_Data_.
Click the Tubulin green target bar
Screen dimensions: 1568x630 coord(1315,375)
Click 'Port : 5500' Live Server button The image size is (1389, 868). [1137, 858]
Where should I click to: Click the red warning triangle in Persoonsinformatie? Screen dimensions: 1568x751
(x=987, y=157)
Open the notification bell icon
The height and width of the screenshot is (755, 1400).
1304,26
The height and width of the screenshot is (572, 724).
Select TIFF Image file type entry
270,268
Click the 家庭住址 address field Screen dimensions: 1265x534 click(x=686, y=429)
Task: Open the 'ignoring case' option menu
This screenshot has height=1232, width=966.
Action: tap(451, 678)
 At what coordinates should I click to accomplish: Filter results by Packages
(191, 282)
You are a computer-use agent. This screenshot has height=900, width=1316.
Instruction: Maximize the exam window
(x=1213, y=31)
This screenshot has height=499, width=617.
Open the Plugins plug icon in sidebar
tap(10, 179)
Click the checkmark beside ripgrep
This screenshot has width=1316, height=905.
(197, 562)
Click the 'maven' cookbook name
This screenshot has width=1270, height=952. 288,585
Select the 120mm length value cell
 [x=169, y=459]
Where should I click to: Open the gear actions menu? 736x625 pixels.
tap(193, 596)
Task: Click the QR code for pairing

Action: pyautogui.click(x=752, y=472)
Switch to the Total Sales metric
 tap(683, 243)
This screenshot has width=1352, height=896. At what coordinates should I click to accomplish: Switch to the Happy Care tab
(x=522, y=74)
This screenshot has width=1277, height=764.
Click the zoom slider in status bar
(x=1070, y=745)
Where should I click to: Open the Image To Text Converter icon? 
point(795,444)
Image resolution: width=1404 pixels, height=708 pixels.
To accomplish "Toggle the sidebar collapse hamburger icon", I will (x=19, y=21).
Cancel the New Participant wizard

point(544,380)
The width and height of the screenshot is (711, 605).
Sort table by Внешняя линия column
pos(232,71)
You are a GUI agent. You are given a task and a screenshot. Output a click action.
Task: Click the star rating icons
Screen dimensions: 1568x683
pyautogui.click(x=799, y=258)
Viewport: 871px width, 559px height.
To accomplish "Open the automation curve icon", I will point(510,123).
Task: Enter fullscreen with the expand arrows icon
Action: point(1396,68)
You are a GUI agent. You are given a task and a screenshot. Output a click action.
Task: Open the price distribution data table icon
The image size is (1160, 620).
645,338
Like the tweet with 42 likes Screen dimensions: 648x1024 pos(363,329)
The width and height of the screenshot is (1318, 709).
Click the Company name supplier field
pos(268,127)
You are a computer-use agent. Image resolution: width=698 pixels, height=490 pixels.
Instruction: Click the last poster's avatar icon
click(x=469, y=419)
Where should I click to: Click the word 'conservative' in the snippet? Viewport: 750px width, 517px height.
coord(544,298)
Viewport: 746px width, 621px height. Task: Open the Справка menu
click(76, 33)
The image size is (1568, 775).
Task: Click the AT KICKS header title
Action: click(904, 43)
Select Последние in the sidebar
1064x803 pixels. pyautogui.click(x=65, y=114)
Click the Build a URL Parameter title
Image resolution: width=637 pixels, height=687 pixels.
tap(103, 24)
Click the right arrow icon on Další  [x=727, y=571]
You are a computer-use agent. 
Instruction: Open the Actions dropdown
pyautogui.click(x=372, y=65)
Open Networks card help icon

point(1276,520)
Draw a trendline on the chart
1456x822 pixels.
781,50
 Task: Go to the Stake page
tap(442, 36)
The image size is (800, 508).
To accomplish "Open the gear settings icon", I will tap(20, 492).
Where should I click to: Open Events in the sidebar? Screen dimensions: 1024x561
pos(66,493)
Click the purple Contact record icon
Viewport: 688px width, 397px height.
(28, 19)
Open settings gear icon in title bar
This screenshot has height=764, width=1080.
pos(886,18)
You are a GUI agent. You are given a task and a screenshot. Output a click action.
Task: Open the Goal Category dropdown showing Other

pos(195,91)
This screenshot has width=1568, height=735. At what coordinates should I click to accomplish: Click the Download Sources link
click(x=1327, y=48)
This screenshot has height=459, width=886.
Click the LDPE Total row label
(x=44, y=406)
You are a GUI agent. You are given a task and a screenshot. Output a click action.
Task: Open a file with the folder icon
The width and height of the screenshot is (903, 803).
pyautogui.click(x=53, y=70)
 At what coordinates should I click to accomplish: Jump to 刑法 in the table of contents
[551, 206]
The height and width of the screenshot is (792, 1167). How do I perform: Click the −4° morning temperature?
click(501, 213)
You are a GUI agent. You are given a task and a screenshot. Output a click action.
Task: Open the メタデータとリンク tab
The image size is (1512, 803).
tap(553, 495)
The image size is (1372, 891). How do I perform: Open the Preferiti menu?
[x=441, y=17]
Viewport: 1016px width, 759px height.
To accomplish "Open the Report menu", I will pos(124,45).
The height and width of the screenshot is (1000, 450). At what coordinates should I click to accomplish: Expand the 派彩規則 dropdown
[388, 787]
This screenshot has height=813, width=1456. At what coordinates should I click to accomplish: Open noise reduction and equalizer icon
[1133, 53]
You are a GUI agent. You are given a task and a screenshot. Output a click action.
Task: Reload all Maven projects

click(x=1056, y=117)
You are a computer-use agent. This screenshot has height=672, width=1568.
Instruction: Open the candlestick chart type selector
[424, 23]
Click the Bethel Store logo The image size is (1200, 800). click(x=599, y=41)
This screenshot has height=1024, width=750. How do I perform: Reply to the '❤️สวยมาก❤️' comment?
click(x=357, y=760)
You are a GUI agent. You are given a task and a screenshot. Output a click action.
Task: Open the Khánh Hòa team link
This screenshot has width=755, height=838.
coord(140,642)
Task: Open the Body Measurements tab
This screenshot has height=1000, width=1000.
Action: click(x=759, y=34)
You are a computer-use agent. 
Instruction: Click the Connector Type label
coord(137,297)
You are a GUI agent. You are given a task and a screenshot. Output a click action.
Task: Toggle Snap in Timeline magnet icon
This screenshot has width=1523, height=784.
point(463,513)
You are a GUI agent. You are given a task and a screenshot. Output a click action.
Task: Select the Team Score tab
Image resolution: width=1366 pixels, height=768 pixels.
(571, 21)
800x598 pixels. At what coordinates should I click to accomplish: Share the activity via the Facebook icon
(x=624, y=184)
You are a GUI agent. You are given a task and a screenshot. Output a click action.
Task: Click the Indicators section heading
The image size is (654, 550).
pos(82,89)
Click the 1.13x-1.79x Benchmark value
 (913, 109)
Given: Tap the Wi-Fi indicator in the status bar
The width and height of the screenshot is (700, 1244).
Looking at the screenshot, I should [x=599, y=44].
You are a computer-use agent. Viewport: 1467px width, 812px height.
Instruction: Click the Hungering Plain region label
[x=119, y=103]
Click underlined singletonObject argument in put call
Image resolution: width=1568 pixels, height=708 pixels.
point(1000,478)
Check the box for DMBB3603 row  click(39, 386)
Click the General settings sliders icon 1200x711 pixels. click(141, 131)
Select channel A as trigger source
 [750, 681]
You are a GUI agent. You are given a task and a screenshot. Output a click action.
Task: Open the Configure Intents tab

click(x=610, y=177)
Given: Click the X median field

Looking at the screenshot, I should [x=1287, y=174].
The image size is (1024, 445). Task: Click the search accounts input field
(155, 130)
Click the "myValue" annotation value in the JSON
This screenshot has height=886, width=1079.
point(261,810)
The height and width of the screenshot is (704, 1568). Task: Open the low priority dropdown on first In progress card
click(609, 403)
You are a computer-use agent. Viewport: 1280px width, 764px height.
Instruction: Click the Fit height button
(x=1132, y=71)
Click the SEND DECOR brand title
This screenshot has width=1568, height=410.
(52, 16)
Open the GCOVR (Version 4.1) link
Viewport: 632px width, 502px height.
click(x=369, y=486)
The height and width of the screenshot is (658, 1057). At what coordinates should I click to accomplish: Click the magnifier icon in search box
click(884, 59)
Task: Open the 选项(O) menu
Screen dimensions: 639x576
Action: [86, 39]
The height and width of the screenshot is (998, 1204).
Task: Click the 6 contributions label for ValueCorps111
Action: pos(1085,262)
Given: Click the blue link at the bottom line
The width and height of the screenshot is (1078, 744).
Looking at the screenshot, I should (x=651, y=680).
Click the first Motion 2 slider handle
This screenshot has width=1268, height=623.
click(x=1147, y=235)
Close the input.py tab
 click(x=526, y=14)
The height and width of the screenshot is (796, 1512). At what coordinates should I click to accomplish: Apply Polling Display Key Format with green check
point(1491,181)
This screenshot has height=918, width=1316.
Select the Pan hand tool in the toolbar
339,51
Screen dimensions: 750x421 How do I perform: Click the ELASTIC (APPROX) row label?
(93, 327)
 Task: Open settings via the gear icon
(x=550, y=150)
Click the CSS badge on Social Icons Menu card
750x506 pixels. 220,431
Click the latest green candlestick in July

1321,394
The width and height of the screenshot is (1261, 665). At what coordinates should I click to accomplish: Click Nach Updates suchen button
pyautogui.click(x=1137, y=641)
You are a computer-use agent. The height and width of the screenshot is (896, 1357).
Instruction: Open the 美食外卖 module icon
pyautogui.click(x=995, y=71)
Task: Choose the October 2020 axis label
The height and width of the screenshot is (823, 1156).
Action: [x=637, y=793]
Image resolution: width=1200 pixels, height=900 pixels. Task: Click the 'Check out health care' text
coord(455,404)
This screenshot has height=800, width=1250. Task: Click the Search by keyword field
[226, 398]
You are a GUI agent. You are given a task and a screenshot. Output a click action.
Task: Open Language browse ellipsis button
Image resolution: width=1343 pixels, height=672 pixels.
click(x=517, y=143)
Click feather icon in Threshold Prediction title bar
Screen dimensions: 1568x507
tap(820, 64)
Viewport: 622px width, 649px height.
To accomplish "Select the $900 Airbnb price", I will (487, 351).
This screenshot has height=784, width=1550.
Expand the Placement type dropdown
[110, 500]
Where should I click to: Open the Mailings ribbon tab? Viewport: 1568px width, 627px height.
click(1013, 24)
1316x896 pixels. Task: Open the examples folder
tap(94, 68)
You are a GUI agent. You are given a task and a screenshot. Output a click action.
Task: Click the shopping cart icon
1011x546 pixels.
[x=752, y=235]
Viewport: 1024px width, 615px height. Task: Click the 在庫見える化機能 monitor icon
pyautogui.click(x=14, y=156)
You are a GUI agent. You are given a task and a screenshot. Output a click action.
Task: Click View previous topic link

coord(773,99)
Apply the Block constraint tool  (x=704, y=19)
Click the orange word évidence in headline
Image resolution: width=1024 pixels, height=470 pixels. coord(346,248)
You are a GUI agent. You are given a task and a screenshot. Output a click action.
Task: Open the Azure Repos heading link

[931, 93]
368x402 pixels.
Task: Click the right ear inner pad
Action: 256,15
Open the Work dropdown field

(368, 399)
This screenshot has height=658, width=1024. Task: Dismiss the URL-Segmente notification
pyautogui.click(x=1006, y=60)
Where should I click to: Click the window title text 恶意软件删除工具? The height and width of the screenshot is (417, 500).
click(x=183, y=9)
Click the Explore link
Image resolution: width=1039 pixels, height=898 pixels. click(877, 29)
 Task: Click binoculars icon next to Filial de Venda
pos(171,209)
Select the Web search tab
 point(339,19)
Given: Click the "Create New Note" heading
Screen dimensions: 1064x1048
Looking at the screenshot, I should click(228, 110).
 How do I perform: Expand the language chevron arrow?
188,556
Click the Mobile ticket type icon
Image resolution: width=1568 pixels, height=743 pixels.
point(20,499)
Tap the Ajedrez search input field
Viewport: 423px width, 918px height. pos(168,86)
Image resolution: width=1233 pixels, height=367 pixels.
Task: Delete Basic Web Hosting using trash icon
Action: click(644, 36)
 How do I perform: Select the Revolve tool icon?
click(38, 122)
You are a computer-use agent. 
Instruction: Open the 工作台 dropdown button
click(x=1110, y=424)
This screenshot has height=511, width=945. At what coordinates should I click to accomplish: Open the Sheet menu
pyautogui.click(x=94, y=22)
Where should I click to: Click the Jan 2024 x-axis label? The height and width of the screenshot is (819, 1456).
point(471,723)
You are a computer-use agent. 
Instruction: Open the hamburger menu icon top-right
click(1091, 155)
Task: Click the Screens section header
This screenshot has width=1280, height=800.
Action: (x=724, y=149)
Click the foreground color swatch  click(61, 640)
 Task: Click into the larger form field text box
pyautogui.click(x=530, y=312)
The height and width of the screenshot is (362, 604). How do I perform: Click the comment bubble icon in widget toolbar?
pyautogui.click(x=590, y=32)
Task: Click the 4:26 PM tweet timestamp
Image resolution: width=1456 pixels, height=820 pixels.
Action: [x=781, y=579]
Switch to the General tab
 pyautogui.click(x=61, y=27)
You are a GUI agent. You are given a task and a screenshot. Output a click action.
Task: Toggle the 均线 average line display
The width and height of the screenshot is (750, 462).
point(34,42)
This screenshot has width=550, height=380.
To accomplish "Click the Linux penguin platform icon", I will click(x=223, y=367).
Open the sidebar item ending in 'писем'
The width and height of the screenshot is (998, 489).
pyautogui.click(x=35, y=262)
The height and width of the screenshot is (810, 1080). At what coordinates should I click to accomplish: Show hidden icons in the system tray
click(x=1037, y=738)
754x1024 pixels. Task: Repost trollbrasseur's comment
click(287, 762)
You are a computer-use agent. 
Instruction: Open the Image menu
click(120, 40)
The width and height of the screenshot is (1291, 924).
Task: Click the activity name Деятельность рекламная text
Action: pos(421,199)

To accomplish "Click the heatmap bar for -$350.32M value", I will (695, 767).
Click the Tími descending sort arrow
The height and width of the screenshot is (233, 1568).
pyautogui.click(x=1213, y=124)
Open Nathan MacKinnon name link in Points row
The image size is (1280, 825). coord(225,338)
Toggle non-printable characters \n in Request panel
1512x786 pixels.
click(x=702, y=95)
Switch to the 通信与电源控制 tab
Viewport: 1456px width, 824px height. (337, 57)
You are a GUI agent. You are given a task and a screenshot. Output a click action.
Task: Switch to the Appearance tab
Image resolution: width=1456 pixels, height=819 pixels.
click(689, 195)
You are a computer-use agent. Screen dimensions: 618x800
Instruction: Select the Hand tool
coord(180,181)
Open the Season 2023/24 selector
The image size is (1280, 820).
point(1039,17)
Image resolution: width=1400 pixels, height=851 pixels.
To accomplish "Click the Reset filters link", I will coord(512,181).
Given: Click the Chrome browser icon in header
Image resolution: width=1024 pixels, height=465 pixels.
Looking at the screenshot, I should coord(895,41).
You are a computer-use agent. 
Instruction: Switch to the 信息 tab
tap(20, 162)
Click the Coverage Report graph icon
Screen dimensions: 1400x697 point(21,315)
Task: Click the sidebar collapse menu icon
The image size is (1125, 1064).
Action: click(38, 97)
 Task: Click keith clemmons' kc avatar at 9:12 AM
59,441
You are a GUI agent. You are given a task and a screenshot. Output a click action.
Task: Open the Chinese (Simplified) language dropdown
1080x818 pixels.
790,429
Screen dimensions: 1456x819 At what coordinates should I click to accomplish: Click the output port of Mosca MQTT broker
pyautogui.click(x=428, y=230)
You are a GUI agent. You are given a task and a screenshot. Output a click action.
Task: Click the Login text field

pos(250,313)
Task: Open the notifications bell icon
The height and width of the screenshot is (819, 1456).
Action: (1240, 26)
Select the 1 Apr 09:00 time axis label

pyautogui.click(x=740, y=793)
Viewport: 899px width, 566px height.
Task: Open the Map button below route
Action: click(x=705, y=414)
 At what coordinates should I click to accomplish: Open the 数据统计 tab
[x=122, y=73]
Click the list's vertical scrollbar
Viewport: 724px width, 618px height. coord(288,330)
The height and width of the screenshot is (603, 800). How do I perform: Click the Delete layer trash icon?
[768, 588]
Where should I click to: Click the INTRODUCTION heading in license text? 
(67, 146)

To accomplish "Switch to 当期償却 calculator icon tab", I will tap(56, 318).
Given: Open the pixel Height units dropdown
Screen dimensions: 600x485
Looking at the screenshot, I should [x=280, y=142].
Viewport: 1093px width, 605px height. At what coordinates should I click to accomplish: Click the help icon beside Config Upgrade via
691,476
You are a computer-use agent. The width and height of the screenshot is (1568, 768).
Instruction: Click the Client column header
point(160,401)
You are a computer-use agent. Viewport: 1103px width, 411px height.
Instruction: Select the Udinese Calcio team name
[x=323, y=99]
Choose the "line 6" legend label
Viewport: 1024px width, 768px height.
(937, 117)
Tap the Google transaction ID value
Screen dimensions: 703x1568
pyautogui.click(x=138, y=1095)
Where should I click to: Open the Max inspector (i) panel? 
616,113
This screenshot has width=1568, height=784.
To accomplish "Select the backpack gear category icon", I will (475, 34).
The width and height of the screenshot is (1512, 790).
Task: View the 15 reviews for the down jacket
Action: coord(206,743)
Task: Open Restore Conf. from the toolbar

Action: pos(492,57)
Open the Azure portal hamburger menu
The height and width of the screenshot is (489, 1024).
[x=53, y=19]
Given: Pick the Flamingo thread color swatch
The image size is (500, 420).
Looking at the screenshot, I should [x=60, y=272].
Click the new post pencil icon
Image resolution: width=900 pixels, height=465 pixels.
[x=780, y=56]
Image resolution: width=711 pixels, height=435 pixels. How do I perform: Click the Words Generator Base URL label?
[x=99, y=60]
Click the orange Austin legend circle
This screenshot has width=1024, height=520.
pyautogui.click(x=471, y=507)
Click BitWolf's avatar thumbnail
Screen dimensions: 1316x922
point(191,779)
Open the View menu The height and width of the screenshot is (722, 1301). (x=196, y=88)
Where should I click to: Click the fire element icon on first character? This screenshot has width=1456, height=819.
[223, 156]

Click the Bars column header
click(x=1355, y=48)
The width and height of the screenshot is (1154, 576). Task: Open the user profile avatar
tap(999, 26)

_Description of the task_. Reformat the items above as a numbered list, covering everything from the first item down to the line containing "Click the 家庭住址", with both ends included and blank lines omitted.

_Worked answer_.
1. Click the Tubulin green target bar
2. Screen dimensions: 1568x630 coord(1315,375)
3. Click 'Port : 5500' Live Server button The image size is (1389, 868). [1137, 858]
4. Where should I click to: Click the red warning triangle in Persoonsinformatie? Screen dimensions: 1568x751
5. (x=987, y=157)
6. Open the notification bell icon
7. The height and width of the screenshot is (755, 1400).
8. 1304,26
9. The height and width of the screenshot is (572, 724).
10. Select TIFF Image file type entry
11. 270,268
12. Click the 家庭住址 address field Screen dimensions: 1265x534 click(x=686, y=429)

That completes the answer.